_What you will do_: Convert the lines from the one containing "Given: Click the Speech service icon" through the end of the items, inclusive, into a numbered list, omitting any blank lines. Include only those lines.

◇ ◇ ◇ ◇

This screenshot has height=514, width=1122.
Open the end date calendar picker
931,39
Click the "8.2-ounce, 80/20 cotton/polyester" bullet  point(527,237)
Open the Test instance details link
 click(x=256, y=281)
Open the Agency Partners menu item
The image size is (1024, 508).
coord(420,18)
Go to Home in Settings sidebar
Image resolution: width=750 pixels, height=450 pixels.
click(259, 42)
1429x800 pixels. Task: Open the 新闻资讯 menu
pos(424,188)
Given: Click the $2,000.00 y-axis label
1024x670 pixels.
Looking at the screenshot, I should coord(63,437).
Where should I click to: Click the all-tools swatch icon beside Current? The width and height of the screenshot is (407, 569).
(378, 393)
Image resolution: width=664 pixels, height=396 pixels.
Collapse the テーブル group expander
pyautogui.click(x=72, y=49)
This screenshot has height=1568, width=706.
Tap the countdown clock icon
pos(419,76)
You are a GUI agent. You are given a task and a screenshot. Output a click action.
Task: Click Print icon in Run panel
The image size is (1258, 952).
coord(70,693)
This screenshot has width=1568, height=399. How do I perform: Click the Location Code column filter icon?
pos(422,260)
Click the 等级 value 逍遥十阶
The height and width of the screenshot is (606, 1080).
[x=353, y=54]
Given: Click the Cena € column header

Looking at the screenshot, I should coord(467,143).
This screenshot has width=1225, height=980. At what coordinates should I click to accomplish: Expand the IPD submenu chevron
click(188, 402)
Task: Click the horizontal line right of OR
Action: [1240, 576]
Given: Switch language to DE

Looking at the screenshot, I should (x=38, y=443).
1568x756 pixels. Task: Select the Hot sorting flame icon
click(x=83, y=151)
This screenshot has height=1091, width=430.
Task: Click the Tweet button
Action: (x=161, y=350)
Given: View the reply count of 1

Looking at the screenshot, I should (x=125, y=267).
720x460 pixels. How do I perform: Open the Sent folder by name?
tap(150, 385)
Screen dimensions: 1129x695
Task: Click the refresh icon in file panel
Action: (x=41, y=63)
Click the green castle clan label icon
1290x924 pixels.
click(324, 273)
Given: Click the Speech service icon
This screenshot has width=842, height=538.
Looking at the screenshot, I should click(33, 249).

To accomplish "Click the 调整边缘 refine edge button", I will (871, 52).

◇ ◇ ◇ ◇

_Written solution_:
1. Given: Click the Speech service icon
2. This screenshot has width=842, height=538.
3. Looking at the screenshot, I should click(33, 249).
4. To accomplish "Click the 调整边缘 refine edge button", I will (871, 52).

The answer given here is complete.